I open the throttle and the engine roars — all 110cc of it. Melissa and I perch on the seat of the little Suzuki scooter — bags strapped to our backs and chests, respectively — as it works its way up to cruising speed. The sky is a flawless blue overhead, and brilliantly hued plants planted in a bed of porous volcanic rock line the road. We’ve just come off several days of absolute relaxation on the beach, and this road-trip marks the dissolution of our dependence on Samoa’s unreliable public transportation system. Renting a scooter in Savai’i had been a spur of the moment decision, but it was looking like a good one.
‘This place is so like the Philippines,’ I think as we cruise down the narrow coastal road. The ways of the road, the bombastic buses, the children running naked from their homes to wave and shout whatever English words they know in your direction…
But that’s not an entirely accurate comparison. The homes are even more colorful, as colorful as the plants surrounding them. Many structures are a roof set on pillars, covering a concrete floor with mats placed on it for sitting and sleeping. People drive… sanely. Speed limits are followed, and traffic is nearly non-existent. And the air… it’s clean, fresh, and pure.
We bypass town and head down a village road to the Tafua Rainforest Preserve. On the way, signs announce a crater ahead. We draw closer, and are hailed by a wrinkled matron from her veranda.
“I’m the keeper of this place, you need to ask my permission to visit.”
“I’m sorry, I didn’t realize that,” I said, removing my helmet. “My name is Nathan.”

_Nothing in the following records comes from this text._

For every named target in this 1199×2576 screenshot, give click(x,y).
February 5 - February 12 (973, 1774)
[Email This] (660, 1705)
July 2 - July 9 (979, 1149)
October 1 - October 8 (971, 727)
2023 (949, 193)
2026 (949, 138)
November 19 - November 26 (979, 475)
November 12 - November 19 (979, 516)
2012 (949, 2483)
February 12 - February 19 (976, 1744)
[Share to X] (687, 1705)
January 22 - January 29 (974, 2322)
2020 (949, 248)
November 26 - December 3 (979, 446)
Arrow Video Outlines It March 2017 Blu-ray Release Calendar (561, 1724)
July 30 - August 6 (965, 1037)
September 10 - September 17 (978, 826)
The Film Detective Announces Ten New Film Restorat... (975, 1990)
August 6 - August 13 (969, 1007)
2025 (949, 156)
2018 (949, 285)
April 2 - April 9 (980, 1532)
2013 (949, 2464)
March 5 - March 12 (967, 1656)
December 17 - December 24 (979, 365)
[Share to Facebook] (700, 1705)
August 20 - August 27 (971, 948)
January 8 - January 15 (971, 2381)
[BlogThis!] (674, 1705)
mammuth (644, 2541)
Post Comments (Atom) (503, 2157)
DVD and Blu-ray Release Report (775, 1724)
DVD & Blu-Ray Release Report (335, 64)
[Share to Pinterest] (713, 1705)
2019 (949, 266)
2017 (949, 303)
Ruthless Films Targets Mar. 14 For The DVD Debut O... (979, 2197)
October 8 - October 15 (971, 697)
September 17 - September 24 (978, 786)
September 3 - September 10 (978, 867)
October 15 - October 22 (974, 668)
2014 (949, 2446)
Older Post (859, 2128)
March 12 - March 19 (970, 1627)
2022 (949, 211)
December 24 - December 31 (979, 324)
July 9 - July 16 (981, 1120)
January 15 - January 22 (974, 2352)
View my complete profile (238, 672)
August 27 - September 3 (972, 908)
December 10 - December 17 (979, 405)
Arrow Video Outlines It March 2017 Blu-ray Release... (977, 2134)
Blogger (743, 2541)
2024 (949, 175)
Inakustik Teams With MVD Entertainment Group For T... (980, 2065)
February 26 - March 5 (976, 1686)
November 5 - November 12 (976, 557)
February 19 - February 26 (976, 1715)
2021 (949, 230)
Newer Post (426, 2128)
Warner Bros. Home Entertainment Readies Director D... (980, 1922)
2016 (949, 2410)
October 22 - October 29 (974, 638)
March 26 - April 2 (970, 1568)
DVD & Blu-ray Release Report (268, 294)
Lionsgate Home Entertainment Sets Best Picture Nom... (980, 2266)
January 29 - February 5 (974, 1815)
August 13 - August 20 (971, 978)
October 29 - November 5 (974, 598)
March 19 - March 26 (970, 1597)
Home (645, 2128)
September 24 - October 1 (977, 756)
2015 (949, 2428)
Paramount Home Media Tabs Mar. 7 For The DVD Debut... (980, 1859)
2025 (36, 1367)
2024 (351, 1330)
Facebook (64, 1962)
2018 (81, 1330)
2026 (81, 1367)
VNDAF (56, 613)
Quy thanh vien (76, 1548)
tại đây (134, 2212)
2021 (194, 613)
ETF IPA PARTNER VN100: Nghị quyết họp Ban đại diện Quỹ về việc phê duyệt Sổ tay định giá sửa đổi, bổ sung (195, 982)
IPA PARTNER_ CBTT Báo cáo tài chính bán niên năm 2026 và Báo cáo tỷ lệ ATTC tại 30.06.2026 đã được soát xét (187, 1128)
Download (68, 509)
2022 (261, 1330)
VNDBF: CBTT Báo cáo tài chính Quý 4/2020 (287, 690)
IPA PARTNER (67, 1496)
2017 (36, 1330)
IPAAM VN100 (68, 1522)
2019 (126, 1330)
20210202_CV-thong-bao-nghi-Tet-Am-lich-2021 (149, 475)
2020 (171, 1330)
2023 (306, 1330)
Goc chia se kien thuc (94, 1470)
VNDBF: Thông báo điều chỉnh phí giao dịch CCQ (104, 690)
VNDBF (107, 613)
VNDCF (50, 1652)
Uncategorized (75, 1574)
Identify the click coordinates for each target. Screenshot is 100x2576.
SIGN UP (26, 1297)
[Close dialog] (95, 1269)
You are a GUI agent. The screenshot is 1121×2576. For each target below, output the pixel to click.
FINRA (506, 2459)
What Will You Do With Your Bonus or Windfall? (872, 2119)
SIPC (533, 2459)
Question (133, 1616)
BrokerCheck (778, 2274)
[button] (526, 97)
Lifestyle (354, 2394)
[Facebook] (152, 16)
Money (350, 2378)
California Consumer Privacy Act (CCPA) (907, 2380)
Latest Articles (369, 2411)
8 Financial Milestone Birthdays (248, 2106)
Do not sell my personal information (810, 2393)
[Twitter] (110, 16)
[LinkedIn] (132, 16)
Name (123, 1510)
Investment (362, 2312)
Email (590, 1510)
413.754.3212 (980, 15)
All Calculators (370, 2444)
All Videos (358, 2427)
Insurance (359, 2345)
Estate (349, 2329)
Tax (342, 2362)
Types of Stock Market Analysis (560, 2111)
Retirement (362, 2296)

The ‘entrance fee’ will be $5 tala per person, and we have to be firm in our insistence that we don’t want a guide. No, really, we’ll be fine.
Wheels greased we carry on, and after a short drive down a jungle road find ourselves emerging back on the road we arrived on. A man ahead hails us from his veranda, beckoning us to come closer — much like the matron had beckoned us to her porch. I turn the bike around and drive away.
A few failed forays into the jungle dissuade us from wasting any more time; we cut our losses and abandon the quest for the crater. It’s not a total failure, though. We manage to see some jungle, and scrounge up some bananas directly from the source.
Police checkpoints are never an exciting prospect when driving in a foreign country. Tourists make tempting targets, and some lawmen can’t resist padding their pockets by fleecing those intrepid enough to visit their country. Samoa, though…
“Do you have a license?” the police officer asks me. He’s a huge man, but not at all fat. Still, his forearms look about as thick as my thighs, something his imitation Dolce and Gabana shades and traditional sarong do nothing to diminish.
“Of course!” I answer, digging through my pockets and thanking the heavens I actually have one.
He looks it over, then returns it.
“Do you know how we get to the waterfall?”
“Just go a bit further, then take a right just before the bridge. You’ll see a sign!” His response is in perfect English. “Have a good day!”
Yeah, Samoa is a pretty cool place.
And the waterfall… it’s like something out of a fantasy. An aquamarine pool, hollowed out by the relentless cascade of water from the gully above, surrounded by cliff-walls draped in foliage, trees hanging on for dear life, and sheltered from the blazing tropical sun.
After a scorching hot ride, this is just what the doctor ordered.
Crisp, clean, cool. The water is an immediate balm, shocking our heat-dulled senses and lowering our body temperatures to blissful levels.
Gust, mist, roar. The falls dominate every angle, the spray spreading out over the pool, the current pushing at us as we swim. When I dive through the veil of water, it swats me down like a fly and I emerge sputtering from the roiling base of it.
If there was a moment to press ‘pause’…
But rocks make a poor mattress, and moss an unsatisfactory pillow, and we have to press on. Our paradise fades in the distance, then disappears altogether.
After the stunning Afu A’au Falls, the Alofa’aga Blowhole is mildly anti-climactic. Down a bumpy, shifting road, a large shelf from an ancient lava flow stretches to meet the sea. From within the designated ‘safety’ zone we watch as geysers of seawater erupted from not one, but several holes in the flow. The spume creates miniature clouds of mist, which dust our skin with cool relief before evaporating almost immediately in the heat.
Satuiatua Beach Resort comes into view at last, and we peel our backsides off the pleather seat. Slightly bow-legged and in dire need of a drink, we walk inside.